▶ _Activity_: Write out word for word each line from the one containing "Given: Click the" through the close of the listing, including both ends. Pictures do not belong in the copy.

▶ _Data excerpts_:
..............................

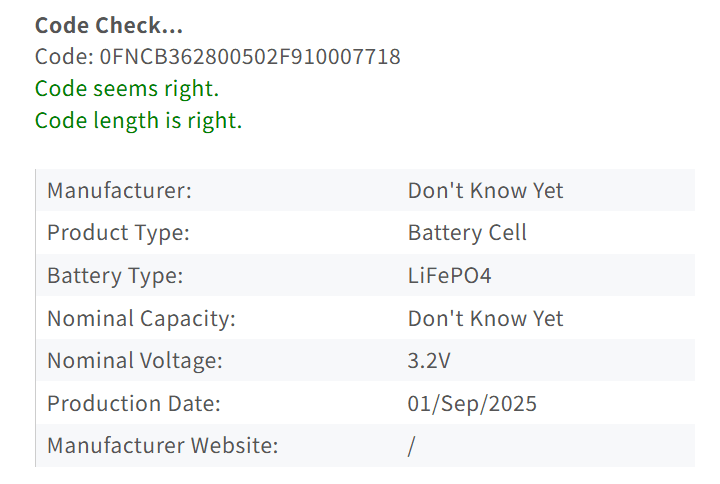Select the "Battery Cell" value

[x=467, y=233]
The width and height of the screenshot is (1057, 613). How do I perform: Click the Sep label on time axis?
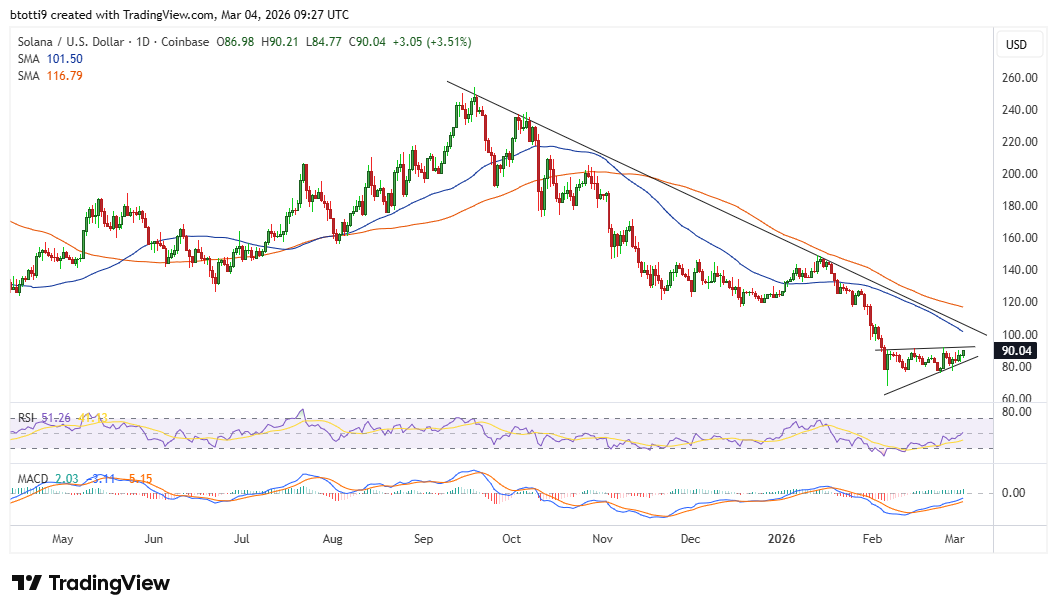(423, 538)
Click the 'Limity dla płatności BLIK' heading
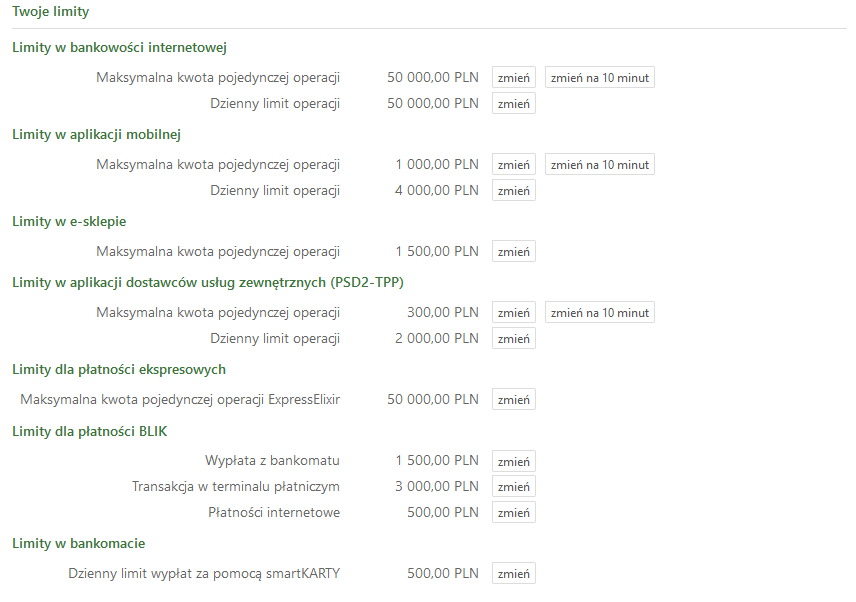The image size is (856, 602). pos(90,431)
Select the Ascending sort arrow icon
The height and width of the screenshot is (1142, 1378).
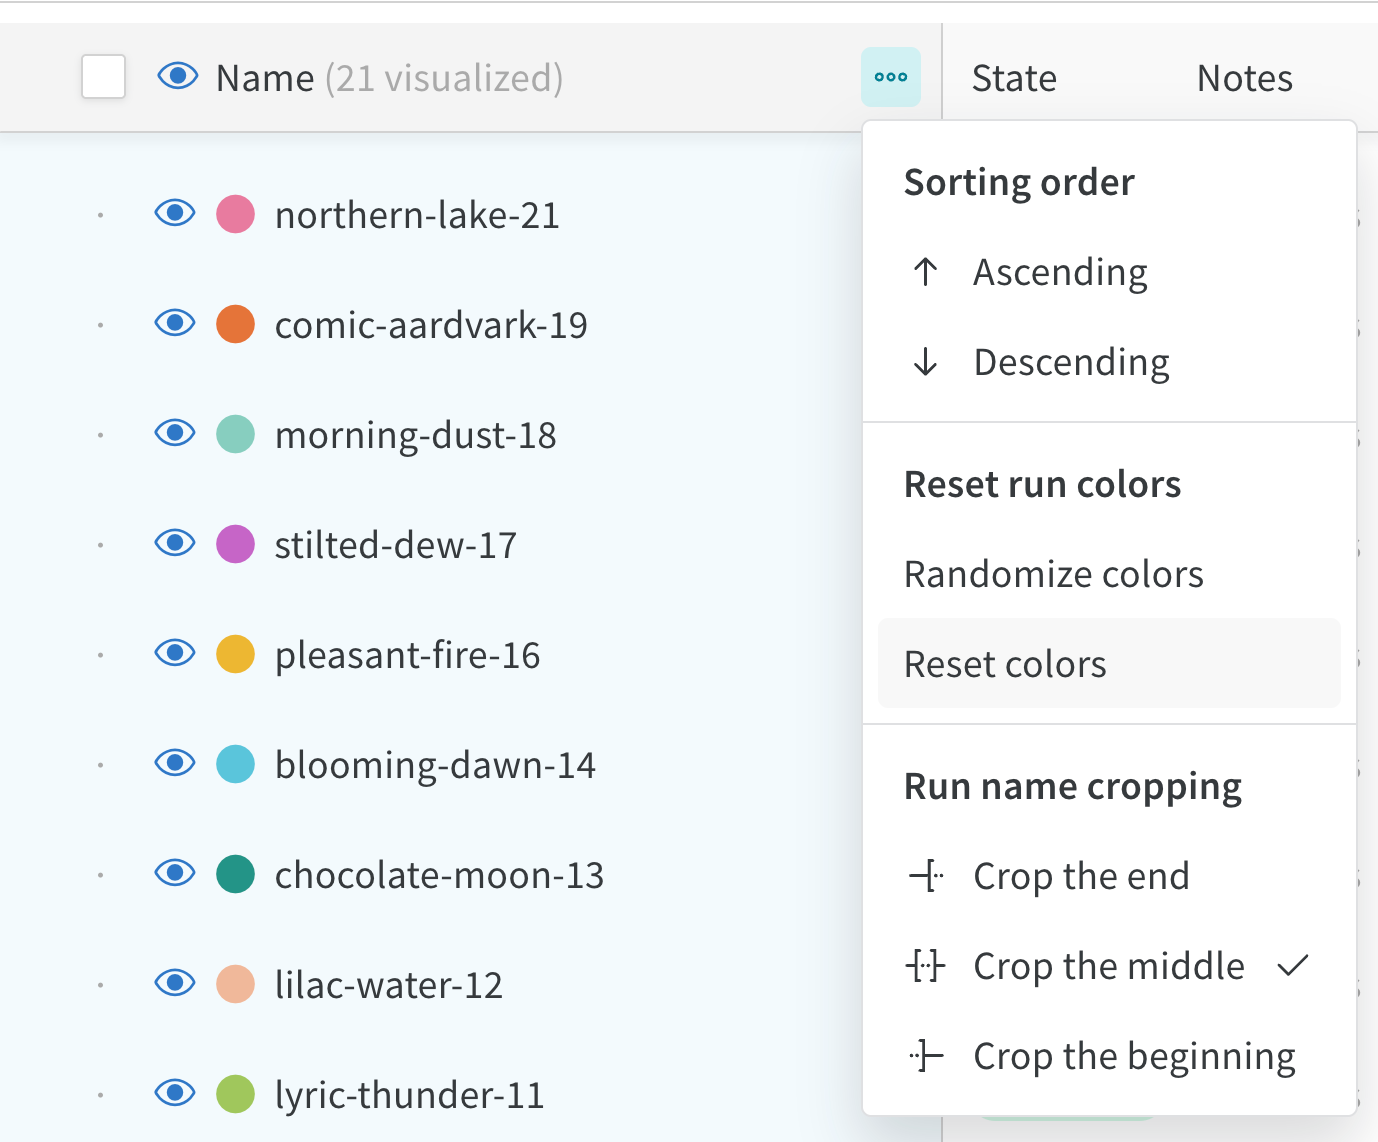coord(925,271)
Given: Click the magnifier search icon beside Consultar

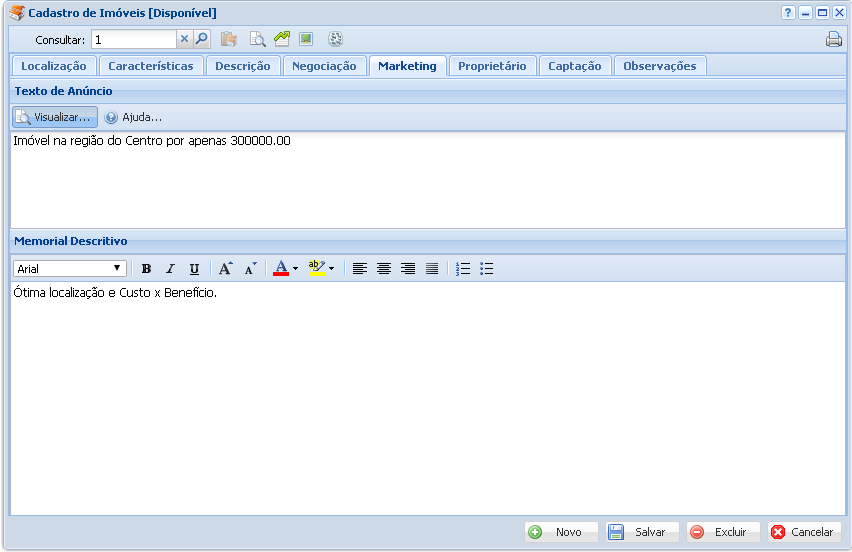Looking at the screenshot, I should [201, 40].
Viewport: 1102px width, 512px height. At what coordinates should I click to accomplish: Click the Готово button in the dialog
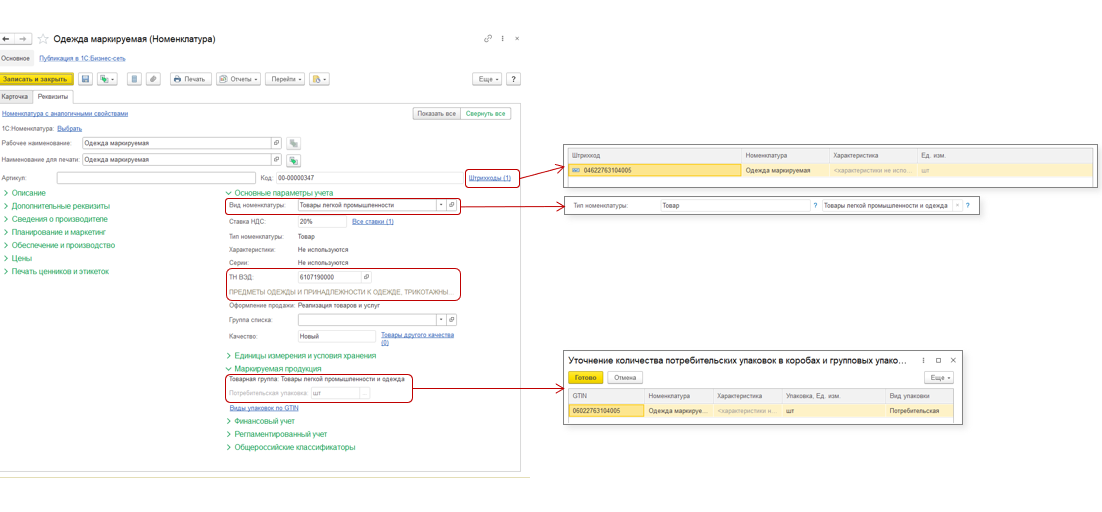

..............................

▶ _Result_:
Given: Click the magnifier search icon beside Consultar

Looking at the screenshot, I should [201, 40].
Viewport: 1102px width, 512px height. At what coordinates should I click to accomplish: Click the Готово button in the dialog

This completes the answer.